[Start of Attachment]

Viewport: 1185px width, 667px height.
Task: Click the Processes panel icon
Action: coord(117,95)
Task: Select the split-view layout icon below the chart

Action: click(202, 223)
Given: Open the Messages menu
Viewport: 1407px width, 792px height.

[End of Attachment]
[Start of Attachment]

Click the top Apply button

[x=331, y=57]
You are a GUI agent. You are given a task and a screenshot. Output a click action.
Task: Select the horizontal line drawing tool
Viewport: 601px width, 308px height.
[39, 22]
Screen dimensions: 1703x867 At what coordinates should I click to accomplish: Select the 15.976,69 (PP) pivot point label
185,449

[End of Attachment]

ASSIGNMENT:
The required answer is the exact run of lines above starting at the line with "Task: Select the split-view" and ending at the line with "Viewport: 1407px width, 792px height.", with both ends present.

TASK SOLUTION:
Task: Select the split-view layout icon below the chart

Action: click(202, 223)
Given: Open the Messages menu
Viewport: 1407px width, 792px height.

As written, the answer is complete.